The attitude has two things in AWS interest: 1) keep lock-in by encouraging customers to build AWS-internal networks 2) don't scare away the lift-and-shift customers who want to transplant their 1990s style "intranet" (or mental model, at least) onto AWS.

Explains also why they aren't very keen about IPv6 because that would encourage internetworking.

Just don't tell anyone that you can access the AWS console from the internet :)

[scarface74]

It’s never been considered best practice to expose services needlessly to the Internet. I’m as far from an old school net ops guy as you can get and jump at any new AWS technology that’s feasible as anyone but it would be the height of stupidity for me to expose my Aurora cluster to the Internet. Good luck explaining that to your external auditors.

[fulafel]

Of course. I'm just saying that firewalling and end-to-end security are better ways of doing that than routing and ambiguous (rfc1918) addressing. Never trust the network, lest you end up making yours soft and chewy on the inside.

[scarface74]

How do you propose you firewall your database access and only allow certain IP addresses when you need access from lambda when the lambda is always run from a random location on AWS’s network?

A lambda is never run “from within your VPC”, it’s attached via an ENI (or at least it was).

[fulafel]

Yeah, this kind of thing is part of what I meant when I criticised AWS encouraging VPC use instead of end-to-end security.
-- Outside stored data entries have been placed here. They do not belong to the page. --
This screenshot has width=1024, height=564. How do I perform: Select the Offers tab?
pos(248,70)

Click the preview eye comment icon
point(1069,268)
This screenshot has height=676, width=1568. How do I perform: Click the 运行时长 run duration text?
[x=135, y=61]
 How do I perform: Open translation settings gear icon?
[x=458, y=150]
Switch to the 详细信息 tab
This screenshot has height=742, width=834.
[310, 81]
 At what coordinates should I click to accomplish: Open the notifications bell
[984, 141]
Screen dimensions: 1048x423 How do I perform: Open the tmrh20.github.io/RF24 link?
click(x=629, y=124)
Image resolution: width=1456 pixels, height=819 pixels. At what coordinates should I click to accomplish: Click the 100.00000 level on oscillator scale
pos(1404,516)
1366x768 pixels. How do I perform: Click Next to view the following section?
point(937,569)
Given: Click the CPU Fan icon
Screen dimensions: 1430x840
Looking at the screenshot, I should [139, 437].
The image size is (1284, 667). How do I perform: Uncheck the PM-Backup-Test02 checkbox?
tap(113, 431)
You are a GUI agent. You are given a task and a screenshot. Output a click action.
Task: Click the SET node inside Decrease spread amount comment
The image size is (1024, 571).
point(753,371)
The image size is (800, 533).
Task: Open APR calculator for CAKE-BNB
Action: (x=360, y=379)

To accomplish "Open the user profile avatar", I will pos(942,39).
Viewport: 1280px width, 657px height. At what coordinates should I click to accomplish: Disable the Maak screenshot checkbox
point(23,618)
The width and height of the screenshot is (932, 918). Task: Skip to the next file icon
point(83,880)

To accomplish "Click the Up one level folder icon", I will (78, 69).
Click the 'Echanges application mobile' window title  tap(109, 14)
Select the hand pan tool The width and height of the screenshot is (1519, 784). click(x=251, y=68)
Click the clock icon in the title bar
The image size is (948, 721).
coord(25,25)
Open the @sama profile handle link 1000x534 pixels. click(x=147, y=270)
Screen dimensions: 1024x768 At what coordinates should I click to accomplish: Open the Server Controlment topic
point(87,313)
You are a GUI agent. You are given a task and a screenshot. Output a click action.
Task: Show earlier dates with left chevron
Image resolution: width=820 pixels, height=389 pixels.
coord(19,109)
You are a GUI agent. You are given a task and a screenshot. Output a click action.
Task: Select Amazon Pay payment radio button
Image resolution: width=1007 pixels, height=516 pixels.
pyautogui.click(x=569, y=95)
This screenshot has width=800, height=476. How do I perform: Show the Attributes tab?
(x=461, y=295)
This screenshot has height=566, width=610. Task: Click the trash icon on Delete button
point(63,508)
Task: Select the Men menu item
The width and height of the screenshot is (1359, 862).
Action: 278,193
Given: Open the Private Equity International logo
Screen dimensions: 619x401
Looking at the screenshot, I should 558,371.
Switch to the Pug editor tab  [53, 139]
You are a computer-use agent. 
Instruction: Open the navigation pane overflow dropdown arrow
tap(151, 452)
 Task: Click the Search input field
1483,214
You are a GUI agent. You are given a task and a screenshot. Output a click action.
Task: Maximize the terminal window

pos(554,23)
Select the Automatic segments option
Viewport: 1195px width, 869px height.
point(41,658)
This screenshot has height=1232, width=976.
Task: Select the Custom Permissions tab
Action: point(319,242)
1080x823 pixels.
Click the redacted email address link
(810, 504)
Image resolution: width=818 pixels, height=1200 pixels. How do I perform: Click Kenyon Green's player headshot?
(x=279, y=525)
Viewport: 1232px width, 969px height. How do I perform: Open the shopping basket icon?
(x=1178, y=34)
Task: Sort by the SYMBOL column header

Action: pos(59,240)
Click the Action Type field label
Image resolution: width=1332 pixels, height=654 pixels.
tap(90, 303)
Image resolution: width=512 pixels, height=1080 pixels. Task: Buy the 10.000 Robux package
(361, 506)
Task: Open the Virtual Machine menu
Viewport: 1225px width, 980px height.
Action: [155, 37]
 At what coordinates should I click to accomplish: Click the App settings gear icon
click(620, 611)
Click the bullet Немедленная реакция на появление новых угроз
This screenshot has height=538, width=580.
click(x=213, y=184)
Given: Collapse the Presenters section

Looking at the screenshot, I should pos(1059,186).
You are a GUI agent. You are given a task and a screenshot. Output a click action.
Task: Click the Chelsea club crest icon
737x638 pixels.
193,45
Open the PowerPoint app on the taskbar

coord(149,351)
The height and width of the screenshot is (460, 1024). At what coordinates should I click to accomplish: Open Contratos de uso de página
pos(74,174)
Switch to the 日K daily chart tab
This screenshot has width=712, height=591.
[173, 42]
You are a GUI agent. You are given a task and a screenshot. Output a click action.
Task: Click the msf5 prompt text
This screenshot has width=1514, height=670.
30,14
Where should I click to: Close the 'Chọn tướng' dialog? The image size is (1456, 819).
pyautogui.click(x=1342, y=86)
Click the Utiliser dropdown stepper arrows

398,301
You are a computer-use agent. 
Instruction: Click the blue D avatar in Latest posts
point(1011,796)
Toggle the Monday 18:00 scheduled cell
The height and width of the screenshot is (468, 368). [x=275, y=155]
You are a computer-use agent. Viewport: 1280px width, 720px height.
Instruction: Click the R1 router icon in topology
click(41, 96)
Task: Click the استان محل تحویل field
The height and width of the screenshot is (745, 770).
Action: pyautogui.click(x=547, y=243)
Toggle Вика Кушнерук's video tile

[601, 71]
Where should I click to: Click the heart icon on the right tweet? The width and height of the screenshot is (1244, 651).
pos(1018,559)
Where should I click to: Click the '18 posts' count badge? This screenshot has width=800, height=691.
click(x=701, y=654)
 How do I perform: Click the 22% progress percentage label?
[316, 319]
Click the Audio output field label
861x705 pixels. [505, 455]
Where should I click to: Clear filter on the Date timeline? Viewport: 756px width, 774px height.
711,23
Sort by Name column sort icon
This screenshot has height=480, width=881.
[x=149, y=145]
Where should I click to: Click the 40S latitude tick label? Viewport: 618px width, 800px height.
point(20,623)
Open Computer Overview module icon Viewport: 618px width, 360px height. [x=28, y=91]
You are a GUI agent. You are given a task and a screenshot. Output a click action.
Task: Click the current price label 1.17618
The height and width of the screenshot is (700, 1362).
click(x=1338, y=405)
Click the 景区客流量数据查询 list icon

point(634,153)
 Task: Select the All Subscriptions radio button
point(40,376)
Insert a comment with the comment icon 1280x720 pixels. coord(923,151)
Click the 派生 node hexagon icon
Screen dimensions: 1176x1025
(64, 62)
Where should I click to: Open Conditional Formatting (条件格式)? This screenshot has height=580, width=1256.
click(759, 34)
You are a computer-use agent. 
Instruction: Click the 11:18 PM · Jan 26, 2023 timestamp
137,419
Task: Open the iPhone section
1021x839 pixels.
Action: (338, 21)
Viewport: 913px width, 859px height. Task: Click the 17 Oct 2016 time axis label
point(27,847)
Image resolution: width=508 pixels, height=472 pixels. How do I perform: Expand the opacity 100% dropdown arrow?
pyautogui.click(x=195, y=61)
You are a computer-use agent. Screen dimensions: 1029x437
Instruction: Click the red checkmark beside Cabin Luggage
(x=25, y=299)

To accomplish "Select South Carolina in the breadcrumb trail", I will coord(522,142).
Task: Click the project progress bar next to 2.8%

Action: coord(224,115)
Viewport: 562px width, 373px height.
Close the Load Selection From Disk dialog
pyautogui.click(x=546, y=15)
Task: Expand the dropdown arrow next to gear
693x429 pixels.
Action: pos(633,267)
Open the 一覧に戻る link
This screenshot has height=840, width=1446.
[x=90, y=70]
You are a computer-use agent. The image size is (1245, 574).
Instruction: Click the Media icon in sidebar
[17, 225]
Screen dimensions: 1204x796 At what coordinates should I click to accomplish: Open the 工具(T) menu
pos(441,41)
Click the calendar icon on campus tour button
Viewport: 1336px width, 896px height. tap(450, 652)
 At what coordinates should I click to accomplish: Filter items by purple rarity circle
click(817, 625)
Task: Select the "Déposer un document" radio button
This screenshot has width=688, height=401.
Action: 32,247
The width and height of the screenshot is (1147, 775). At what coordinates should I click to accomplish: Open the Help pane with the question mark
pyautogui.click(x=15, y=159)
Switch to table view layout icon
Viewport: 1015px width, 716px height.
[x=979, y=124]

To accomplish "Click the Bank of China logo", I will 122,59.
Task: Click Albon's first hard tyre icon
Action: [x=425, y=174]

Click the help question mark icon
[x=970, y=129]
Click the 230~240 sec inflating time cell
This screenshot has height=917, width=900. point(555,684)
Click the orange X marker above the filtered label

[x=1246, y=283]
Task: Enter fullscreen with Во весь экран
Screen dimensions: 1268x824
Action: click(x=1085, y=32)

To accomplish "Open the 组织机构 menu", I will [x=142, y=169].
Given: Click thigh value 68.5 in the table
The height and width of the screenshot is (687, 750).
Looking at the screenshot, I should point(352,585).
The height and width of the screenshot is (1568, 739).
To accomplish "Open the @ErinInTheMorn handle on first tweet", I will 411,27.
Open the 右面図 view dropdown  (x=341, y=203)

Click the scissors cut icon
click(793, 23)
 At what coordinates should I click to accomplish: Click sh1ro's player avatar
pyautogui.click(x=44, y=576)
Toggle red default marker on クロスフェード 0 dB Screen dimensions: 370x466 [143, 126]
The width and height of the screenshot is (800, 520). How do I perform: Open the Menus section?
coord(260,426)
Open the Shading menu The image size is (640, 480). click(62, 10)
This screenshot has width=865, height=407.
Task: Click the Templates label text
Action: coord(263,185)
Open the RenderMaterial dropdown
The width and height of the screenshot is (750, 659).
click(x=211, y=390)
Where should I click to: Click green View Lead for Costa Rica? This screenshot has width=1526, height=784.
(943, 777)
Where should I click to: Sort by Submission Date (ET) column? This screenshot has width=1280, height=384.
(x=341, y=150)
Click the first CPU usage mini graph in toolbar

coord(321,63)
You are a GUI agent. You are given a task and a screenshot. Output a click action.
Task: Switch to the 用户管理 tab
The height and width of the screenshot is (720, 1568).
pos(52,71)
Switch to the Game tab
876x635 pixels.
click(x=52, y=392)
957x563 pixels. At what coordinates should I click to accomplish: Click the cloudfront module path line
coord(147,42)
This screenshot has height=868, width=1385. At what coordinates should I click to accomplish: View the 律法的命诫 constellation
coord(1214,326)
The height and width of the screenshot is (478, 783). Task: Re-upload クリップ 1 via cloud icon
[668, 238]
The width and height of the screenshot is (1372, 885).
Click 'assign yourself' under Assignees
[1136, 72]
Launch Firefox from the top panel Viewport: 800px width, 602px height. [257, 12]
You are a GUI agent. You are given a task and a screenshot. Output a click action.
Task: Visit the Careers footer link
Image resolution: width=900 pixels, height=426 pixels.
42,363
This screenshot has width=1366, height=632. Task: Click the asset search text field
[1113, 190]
But off the top of my head, you could always use the firewall API from the lambda to open network access between it and the RDS when the lambda starts. (In addition to using certs or IAM security on your TLS connection to the RDS db)

[scarface74]

And then you are depending on a proprietary connection and authentication protocol instead of being able to use the standard MySQL/Postgres drivers.

Also, how do you handle the commercial hosted databases like Sql Server and Oracle?

[fulafel]

Certs is a standard feature. IAM doesn't require nonstandard client or protocol features either (see https://aws.amazon.com/premiumsupport/knowledge-center/users...).

I think with client certs work fine with SQL Server and Oracle too, with standard clients.

But I'm sure you can come up with imagined scenarios where you end up cornered to use VPCs. I get it, these situations may exist. I'm just saying they suck, not that you'll never have to resort to them.